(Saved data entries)

----

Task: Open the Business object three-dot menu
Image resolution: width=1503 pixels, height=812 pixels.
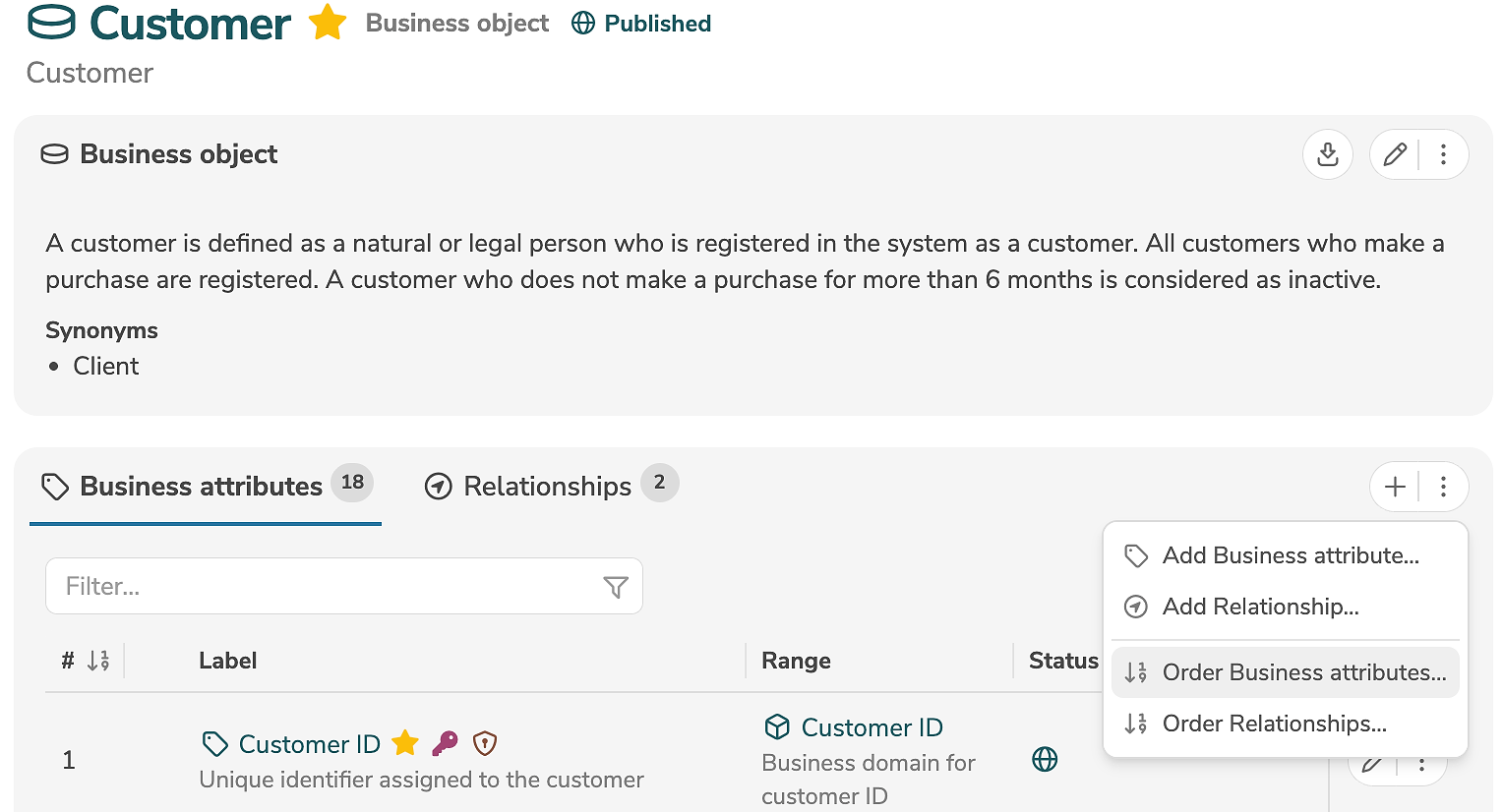Action: (x=1443, y=154)
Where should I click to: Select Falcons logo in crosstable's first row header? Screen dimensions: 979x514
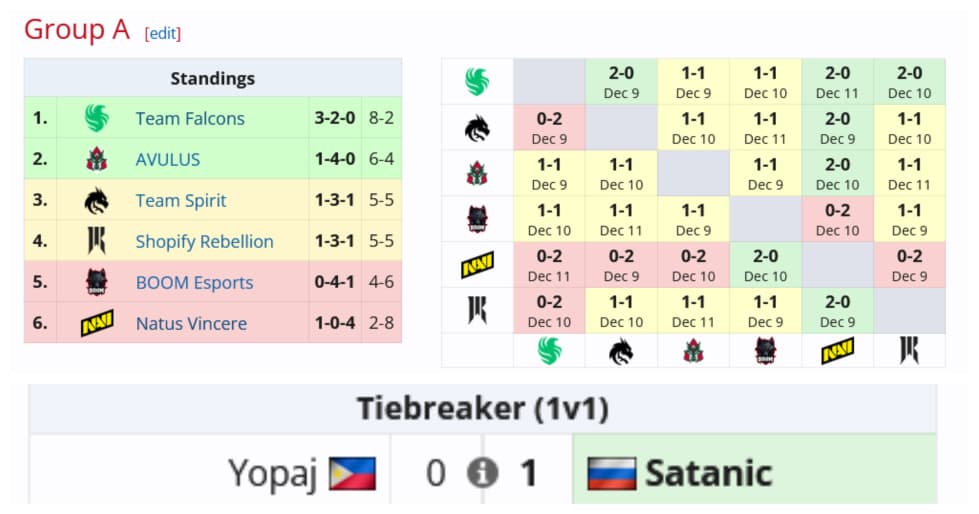(x=477, y=82)
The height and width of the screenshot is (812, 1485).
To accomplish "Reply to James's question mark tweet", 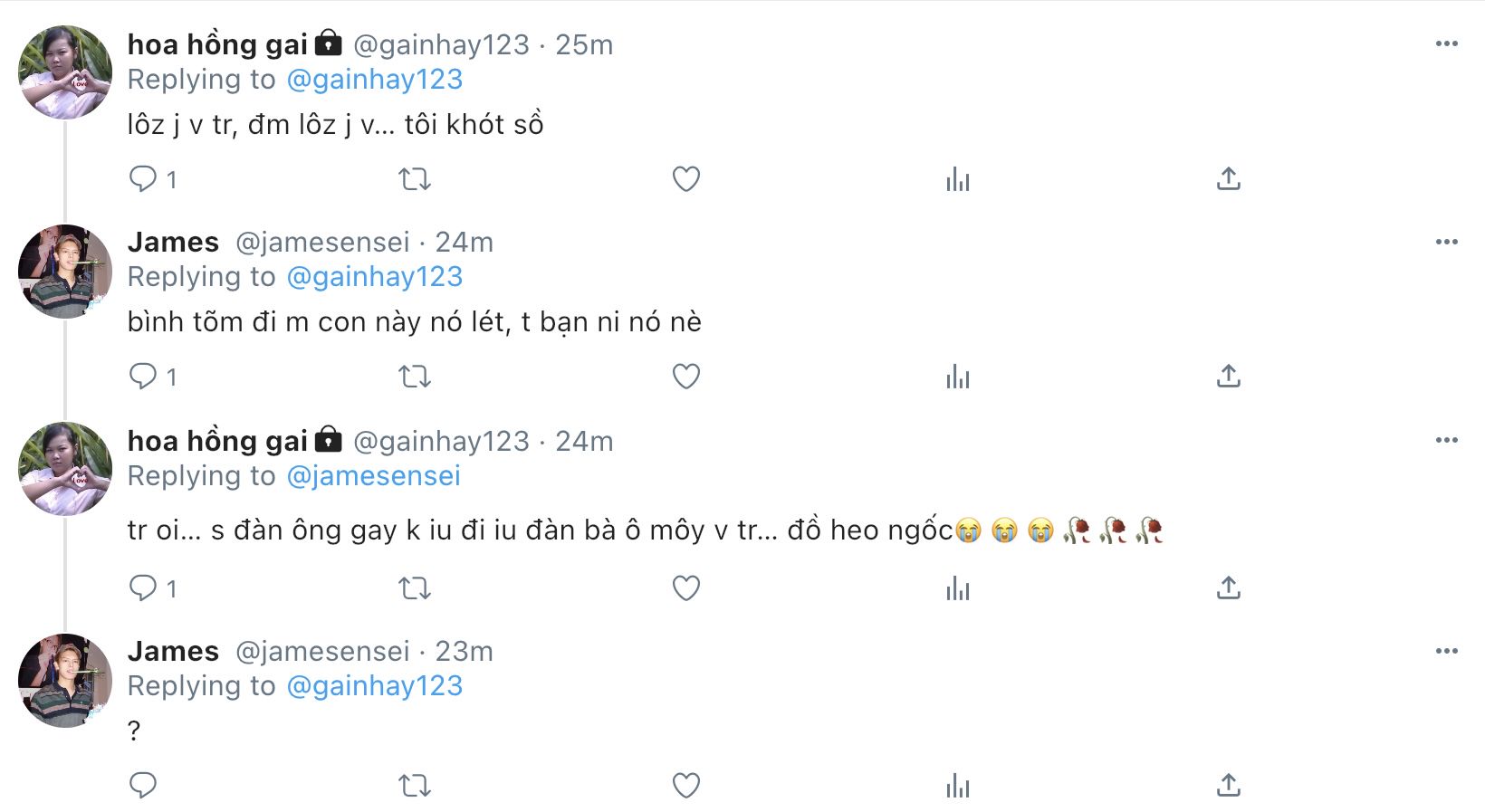I will pos(143,785).
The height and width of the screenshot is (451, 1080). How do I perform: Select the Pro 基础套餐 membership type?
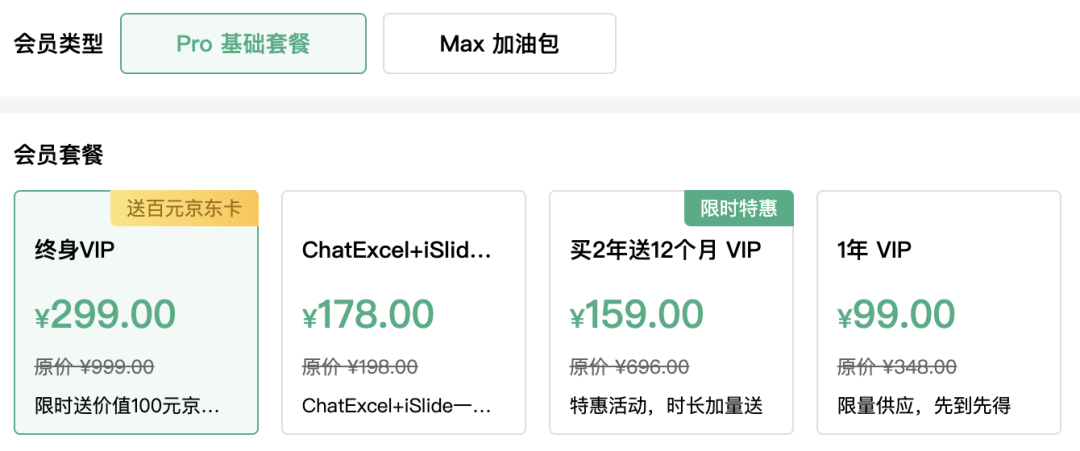(x=243, y=43)
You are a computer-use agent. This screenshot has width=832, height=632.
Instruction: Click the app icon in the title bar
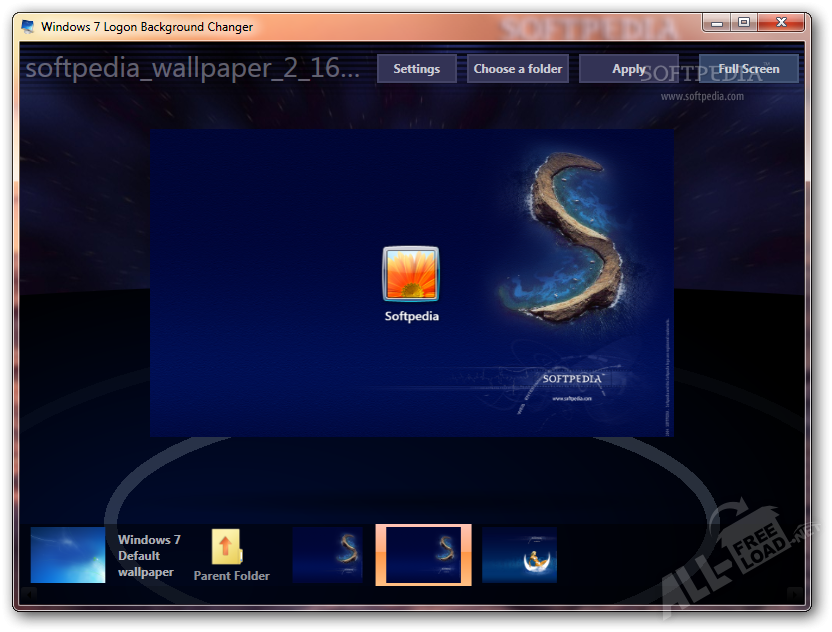[x=28, y=27]
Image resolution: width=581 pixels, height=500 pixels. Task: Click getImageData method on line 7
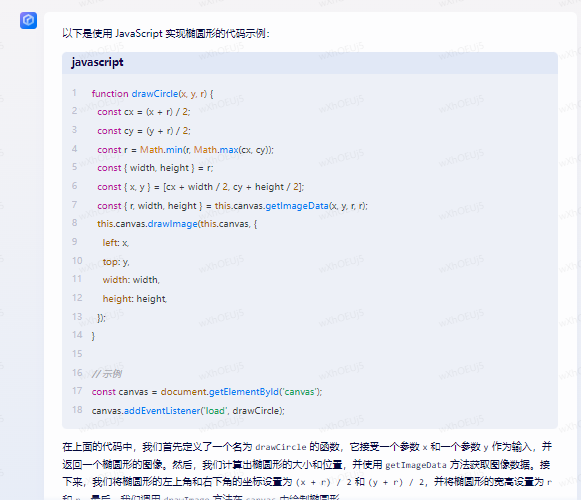point(297,206)
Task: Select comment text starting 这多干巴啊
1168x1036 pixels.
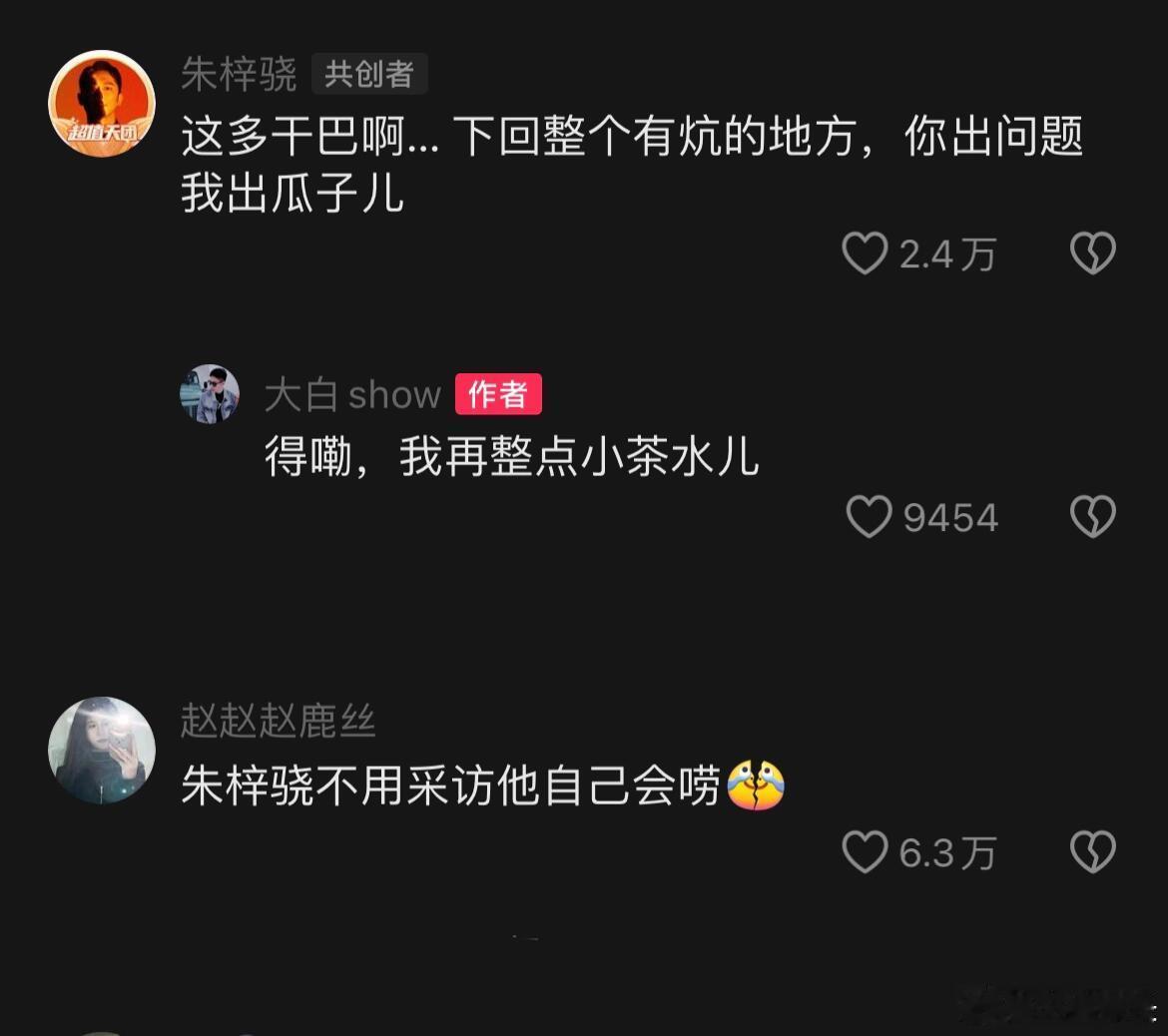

----

## What is being asked
Print exactly the lines from the one containing "The height and width of the screenshot is (451, 1080)." through the last line of the records, both included, and leave out the pictures.

## Solution to this exercise
The height and width of the screenshot is (451, 1080). How do I perform: Select the Pro 基础套餐 membership type?
(x=243, y=43)
You are a computer-use agent. This screenshot has width=832, height=632.
Instruction: Click the app icon in the title bar
[x=28, y=27]
Image resolution: width=581 pixels, height=500 pixels. Task: Click getImageData method on line 7
point(297,206)
Task: Select comment text starting 这多干巴啊
1168x1036 pixels.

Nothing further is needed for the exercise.